## EXCERPT TO READ

┏━━

UI, UX and how users see world

Factors Measured in Usability Testing

The most common factors measured in usability testing include:

  • Effectiveness: a user’s ability to successfully use a website to find information and/or accomplish tasks
  • Efficiency: a user’s ability to quickly accomplish tasks with ease and without frustration
  • Satisfaction: how satisfied the user is with site
  • Error frequency and severity: how often users make errors while using the system, how serious the errors are, and how users recover from the errors
  • Memorability: a user’s ability to remember enough to use the site effectively after his or her first visit

Shneiderman’s “Eight Golden Rules”

1 Strive for consistency.
Consistent sequences of actions should be required in similar situations; identical terminology should be used in prompts, menus, and help screens; and consistent commands should be employed throughout.

2 Enable frequent users to use shortcuts.
As the frequency of use increases, so do the user’s desires to reduce the number of interactions and to increase the pace of interaction. Abbreviations, function keys, hidden commands, and macro facilities are very helpful to an expert user.

3 Offer informative feedback.
For every operator action, there should be some system feedback. For frequent and minor actions, the response can be modest, while for infrequent and major actions, the response should be more substantial.

4 Design dialog to yield closure.
Sequences of actions should be organized into groups with a beginning, middle, and end. The informative feedback at the completion of a group of actions gives the operators the satisfaction of accomplishment, a sense of relief, the signal to drop contingency plans and options from their minds, and an indication that the way is clear to prepare for the next group of actions.

5 Offer simple error handling.
As much as possible, design the system so the user cannot make a serious error. If an error is made, the system should be able to detect the error and offer simple, comprehensible mechanisms for handling the error.

6 Permit easy reversal of actions.
This feature relieves anxiety, since the user knows that errors can be undone; it thus encourages exploration of unfamiliar options. The units of reversibility may be a single action, a data entry, or a complete group of actions.

7 Support internal locus of control.
Experienced operators strongly desire the sense that they are in charge of the system and that the system responds to their actions. Design the system to make users the initiators of actions rather than the responders.

8 Reduce short-term memory load.
The limitation of human information processing in short-term memory requires that displays be kept simple, multiple page displays be consolidated, window-motion frequency be reduced, and sufficient training time be allotted for codes, mnemonics, and sequences of actions.

┗━━

## SET TASKS
1. Reproduce the usability notes word for word, everything from "5 Offer simple" down to "short-term memory load.".
2. According to the usability notes, what may the units of reversibility be?
Work from the usability notes above and nothing else.

## GIVEN INFORMATION
┏━━

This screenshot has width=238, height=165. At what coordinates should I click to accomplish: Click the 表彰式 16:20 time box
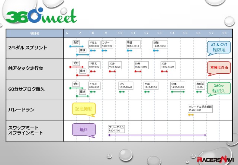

┗━━
┏━━

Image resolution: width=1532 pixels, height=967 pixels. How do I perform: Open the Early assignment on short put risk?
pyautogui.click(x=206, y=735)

┗━━

## SOLUTIONS TO EACH TASK
1.
5 Offer simple error handling.
As much as possible, design the system so the user cannot make a serious error. If an error is made, the system should be able to detect the error and offer simple, comprehensible mechanisms for handling the error.

6 Permit easy reversal of actions.
This feature relieves anxiety, since the user knows that errors can be undone; it thus encourages exploration of unfamiliar options. The units of reversibility may be a single action, a data entry, or a complete group of actions.

7 Support internal locus of control.
Experienced operators strongly desire the sense that they are in charge of the system and that the system responds to their actions. Design the system to make users the initiators of actions rather than the responders.

8 Reduce short-term memory load.

2. A single action, a data entry, or a complete group of actions.